Marconi chose this site for its elevated flat expanse and unobstructed view out over the Atlantic Ocean. Some of the concrete footings for the massive towers can still be seen on the grounds. In 1901, the first east to west wireless message was sent across the Atlantic Ocean to England from this site. A spark gap transmitter with 75 kilowatts of power fed four tall antennas on the 2 ha site overlooking the ocean.

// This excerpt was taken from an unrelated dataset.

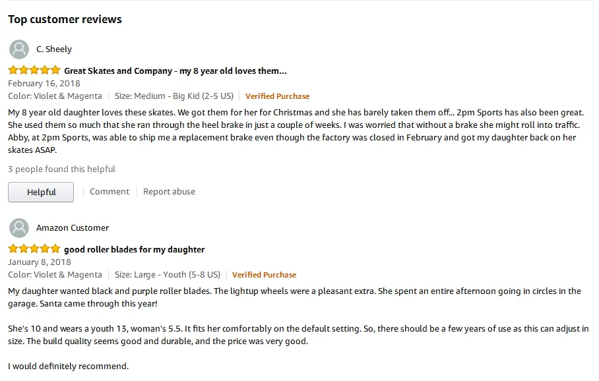The width and height of the screenshot is (599, 381).
Task: Open the 'Great Skates and Company' review title
Action: [x=175, y=71]
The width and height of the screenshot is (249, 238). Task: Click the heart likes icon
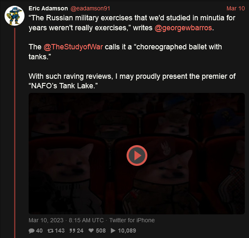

In December 1902 Marconi transmitted the first complete messages to Poldhu from stations at Glace Bay, Nova Scotia.

Marconi's facilities were dismantled and moved to a larger site to the southwest in 1905, known today as the Marconi Wireless Station National Historic Site.

The first Glace Bay site was designated a National Historic Site in 1939. The site a unit of the national park system, operated by Parks Canada, and the museum at the Marconi National Historic Site is affiliated with CMA, CHIN, and Virtual Museum of Canada.

==Marconi Wireless Station National Historic Site==
Communications between Glace Bay and England proved to be unreliable, and only possible after dark, so Marconi had larger stations constructed on both sides of the Atlantic between 1905 and 1907. These stations were at Clifden, Ireland, and a 350 ha site just south of Glace Bay, near Port Morien. The two stations were at the time the most powerful radio stations in the world.

The Marconi Wireless Station in Cape Breton ceased operations in 1946. The property was bought by Russell Cunningham, a local resident, and it is still owned by his heirs. All that remains of the station today is the foundations of the aerial towers as well as three abandoned buildings in varying degrees of repair. The site was designated a National Historic Site in 1983. It is not a unit of the national park system, and public access is only by permission of the owners. A federal plaque from the national Historic Sites & Monuments Board reflecting the designation is located at the Old Town Hall & Glace Bay Heritage Museum, 14 McKeen Street, in Glace Bay.